Without anything further added, above definition is for the linear convolution (aperiodic convolution) which is differentiated from a circular convolution by the fact that a circular convolution is taken between two periodic sequences of period $N$ and computed over a single period for $n=0$ to $N-1$, whereas a linear convolution is computed over all relevant values of $n$ from $-\infty$ to $\infty$.

Basically you can compute a linear convolution either in time domain straightforwardly by the above sum or indirectly in the frequency domain by relying on the following DTFT (discrete-time Fourier transform) property; given $y[n] = x[n]\star h[n]$ then $$ Y(e^{j\omega})= \mathcal{F} \{ x[n] \star h[n] \} = X(e^{j\omega}) H(e^{j\omega})$$

Note that DTFT is inherently related with the linear convolution as it naturally deals with aperiodic sequences that may extend from $-\infty$ to $\infty$ which is reflected in the limits of the defining sum: $$X(e^{j \omega}) = \sum_{n=-\infty}^{\infty} x[n] e^{-j\omega n}$$

Things are very nice on the paper, and when you want to make a calculation by hand using the symbolic expressions for signals (such as $x[n]=a^nu[n]$ and $h[n]=u[n]-[n-M]$), you can calculate the results in either time or frequency domains as outlined above. In particular if you want to find the result through the frequency domain, you would first find DTFTs $X(e^{j\omega})$ and $H(e^{j\omega})$, then multiply them as $Y(e^{j\omega}) = X(e^{j\omega})H(e^{j\omega})$ and finally find the inverse DTFT of $Y(e^{j\omega})$ to obtain $y[n]$. The theoretical computation appears very nice on the paper and gives way to theoretical analysis and research for signal processing.

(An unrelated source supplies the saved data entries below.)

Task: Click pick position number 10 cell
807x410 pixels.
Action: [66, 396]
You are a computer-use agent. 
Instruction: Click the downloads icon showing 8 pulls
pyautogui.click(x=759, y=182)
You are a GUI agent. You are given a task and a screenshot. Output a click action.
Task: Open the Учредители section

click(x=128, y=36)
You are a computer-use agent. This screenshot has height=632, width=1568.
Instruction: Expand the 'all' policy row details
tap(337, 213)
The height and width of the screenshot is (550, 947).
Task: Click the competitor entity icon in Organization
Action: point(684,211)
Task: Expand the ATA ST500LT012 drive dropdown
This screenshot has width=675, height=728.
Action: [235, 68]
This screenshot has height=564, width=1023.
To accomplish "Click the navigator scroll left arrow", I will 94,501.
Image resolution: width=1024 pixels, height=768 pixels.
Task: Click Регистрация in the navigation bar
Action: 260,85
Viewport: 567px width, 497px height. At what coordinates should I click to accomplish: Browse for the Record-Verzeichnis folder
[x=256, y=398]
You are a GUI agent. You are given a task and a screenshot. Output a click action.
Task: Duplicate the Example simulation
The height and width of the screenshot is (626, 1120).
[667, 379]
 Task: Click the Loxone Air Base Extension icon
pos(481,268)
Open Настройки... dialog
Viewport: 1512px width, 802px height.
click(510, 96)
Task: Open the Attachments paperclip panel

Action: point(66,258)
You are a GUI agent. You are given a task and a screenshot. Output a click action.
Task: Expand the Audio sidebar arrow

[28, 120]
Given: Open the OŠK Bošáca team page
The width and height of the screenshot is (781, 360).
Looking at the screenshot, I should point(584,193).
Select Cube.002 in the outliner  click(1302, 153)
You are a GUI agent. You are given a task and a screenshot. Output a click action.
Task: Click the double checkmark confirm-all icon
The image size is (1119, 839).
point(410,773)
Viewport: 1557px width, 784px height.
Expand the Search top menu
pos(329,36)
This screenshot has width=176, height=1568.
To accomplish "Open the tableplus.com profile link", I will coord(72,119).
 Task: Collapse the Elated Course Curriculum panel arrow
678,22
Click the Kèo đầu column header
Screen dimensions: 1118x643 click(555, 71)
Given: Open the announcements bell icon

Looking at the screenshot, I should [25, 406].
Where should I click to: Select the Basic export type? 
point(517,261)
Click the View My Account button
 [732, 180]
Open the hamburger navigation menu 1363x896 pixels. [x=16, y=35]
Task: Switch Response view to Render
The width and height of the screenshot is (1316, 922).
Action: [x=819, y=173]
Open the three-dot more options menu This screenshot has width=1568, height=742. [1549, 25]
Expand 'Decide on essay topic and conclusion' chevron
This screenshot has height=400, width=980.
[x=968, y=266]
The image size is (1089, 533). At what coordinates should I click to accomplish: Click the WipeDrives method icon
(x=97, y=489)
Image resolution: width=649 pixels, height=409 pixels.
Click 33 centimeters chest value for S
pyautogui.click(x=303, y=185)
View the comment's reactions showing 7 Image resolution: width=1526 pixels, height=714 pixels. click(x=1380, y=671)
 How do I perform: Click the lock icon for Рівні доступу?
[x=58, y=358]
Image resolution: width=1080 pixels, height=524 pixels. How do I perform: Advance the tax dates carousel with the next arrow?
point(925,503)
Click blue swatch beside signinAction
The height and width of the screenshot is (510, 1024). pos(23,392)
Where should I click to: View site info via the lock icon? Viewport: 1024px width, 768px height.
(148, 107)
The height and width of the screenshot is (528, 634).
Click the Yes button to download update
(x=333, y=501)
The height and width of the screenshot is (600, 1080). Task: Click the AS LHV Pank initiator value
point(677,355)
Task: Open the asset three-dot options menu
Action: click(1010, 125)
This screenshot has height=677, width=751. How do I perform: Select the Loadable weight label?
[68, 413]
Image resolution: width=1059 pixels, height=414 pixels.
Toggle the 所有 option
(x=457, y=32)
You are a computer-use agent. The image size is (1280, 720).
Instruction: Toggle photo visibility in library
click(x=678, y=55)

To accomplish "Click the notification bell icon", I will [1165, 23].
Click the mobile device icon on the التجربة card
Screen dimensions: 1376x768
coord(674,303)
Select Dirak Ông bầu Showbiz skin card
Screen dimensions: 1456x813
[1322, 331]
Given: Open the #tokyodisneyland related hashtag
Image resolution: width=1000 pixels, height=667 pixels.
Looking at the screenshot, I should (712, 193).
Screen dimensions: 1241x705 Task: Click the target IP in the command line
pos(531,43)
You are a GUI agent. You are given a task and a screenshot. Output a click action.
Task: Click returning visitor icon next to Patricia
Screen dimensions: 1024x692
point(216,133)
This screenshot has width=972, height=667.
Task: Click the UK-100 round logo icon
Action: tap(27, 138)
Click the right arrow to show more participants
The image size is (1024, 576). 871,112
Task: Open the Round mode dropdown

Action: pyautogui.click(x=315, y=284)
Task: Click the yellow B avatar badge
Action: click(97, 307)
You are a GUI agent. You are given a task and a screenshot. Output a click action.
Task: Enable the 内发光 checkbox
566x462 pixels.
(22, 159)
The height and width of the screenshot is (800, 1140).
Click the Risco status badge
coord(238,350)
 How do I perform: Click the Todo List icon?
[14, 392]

When, you want to compute the same result by using a computer (in order to actually implement a DSP algorithm) even though you can perfectly use the time domain approach based on an LCCDE recursion (for IIR systems) or direct convolution sum (for FIR systems), the frequency domain approach won't work with DTFT as it's mainly a theoretical tool used to develop the mathematics of signals and systems which it's not suitable for sampled-data computer implementations, as its variable $\omega$ is continuous.

What is used instead is the discrete Fourier transform (DFT) defined as $$ X[k] = X(e^{j\omega})|_{\omega = \frac {2\pi k}{N} }$$ where $k=0,1,...,N-1$ and $N$ is the length of the DFT, which's then called as an N-point DFT of signal $x[n]$. There are a number of interpretations for the meaning of the samples $X[k]$. For example the previous definition implies that the DFT $X[k]$ are the uniform samples of the DTFT $X(e^{j\omega})$. Or you can directly begin from discrete-time periodic sequences, define their (periodic) discrete Fourier series representation (DFS) and assert that DFT is the first period of the periodic DFS of a given periodic signal $\tilde{x}[n]$. In any case, the DFT $X[k]$ is inherently a periodic sequence. But we only consider its first period from $k=0$ to $N-1$.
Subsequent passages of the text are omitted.